--- Begin Input data ---

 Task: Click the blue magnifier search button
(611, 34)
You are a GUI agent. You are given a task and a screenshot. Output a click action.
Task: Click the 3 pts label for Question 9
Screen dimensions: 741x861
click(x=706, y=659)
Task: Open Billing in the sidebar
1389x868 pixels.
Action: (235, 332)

--- End Input data ---
--- Begin Input data ---

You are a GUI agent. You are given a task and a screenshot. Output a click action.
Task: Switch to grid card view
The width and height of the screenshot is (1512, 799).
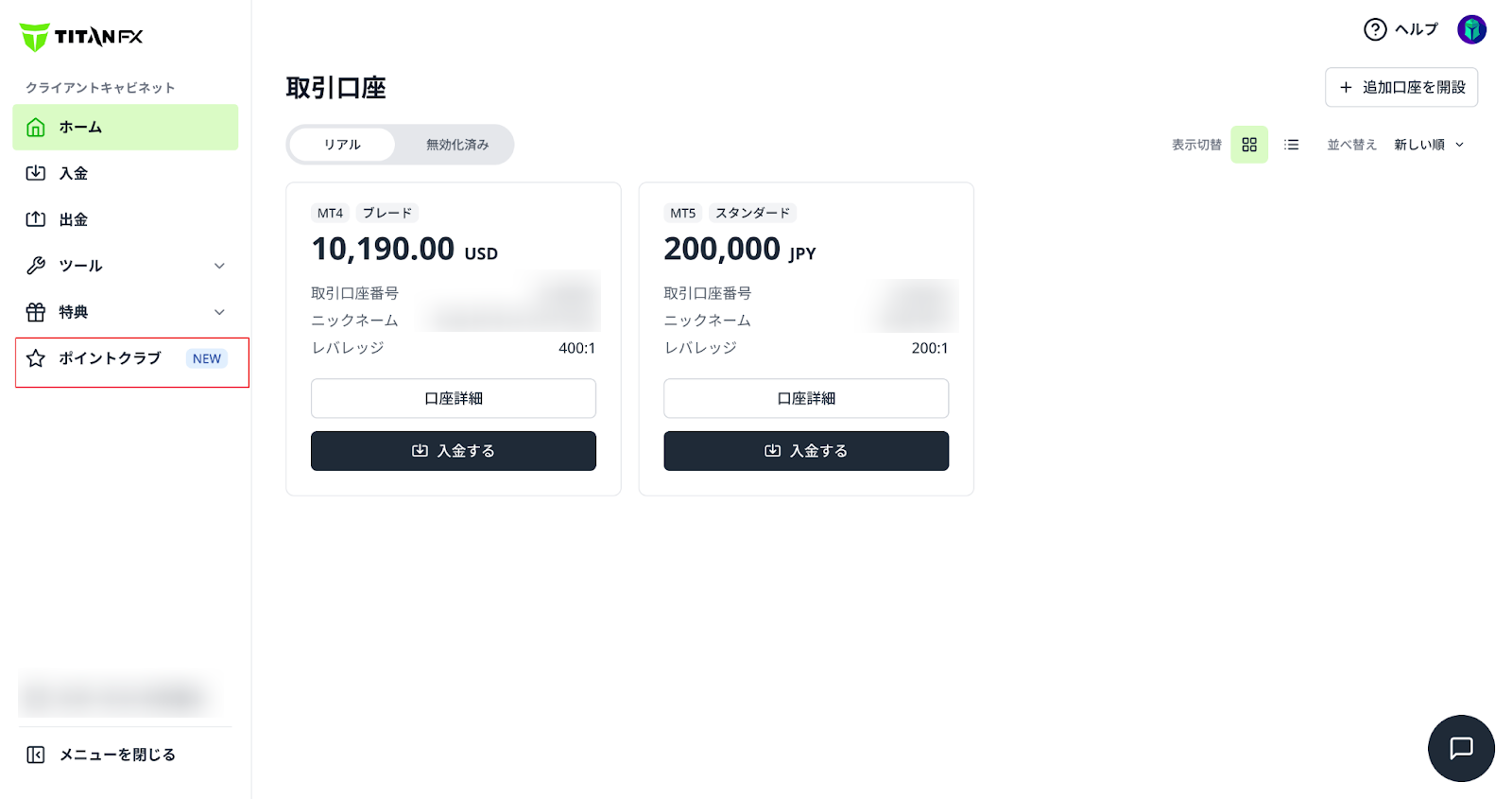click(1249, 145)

--- End Input data ---
--- Begin Input data ---

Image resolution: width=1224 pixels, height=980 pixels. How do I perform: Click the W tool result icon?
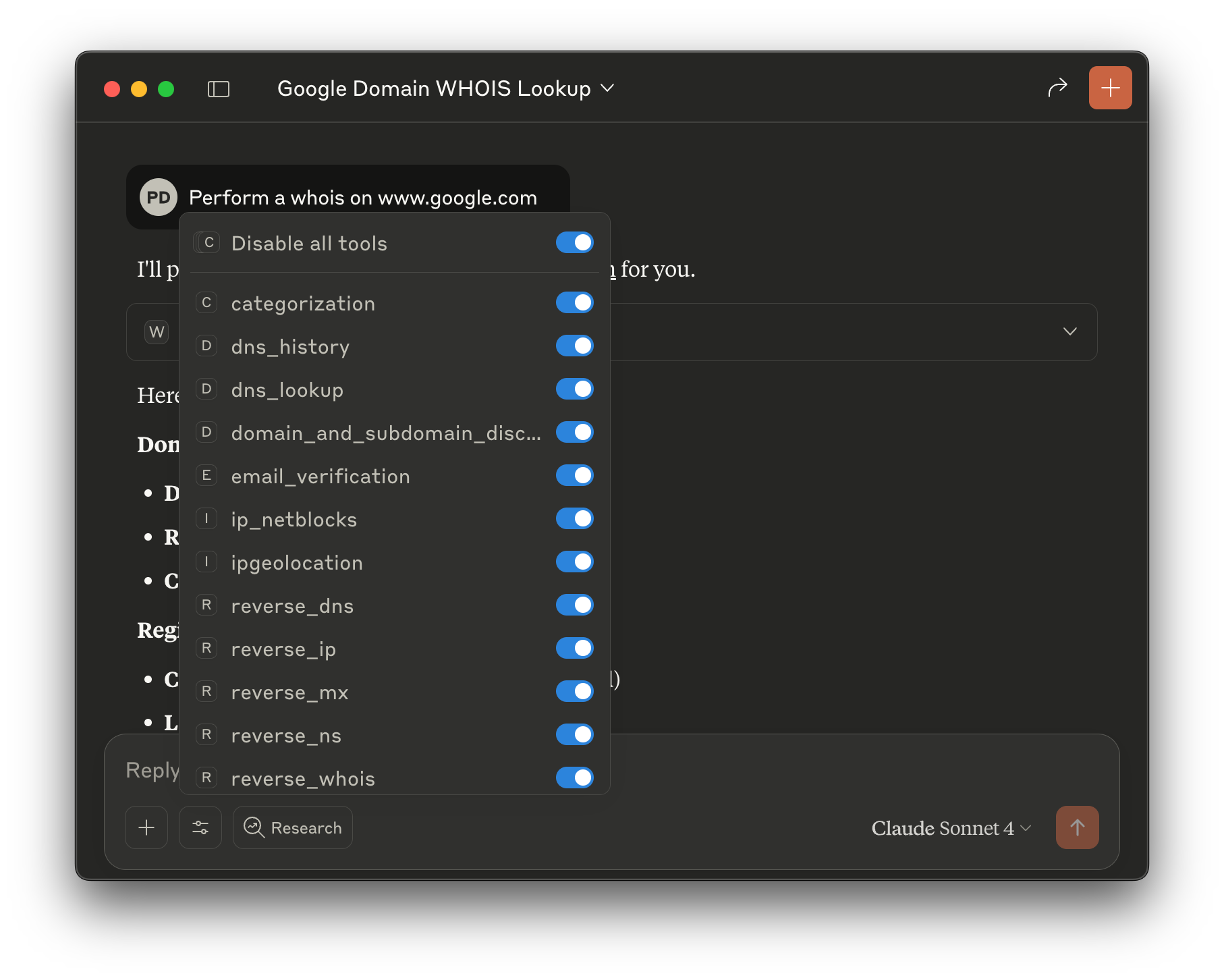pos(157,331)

--- End Input data ---

▶ [To do] Copy the lines above word for word, starting with the line that contains "Task: Click the blue magnifier search button" and going on through the line that contains "Action: (235, 332)".

▶ [Correct output]
 Task: Click the blue magnifier search button
(611, 34)
You are a GUI agent. You are given a task and a screenshot. Output a click action.
Task: Click the 3 pts label for Question 9
Screen dimensions: 741x861
click(x=706, y=659)
Task: Open Billing in the sidebar
1389x868 pixels.
Action: (235, 332)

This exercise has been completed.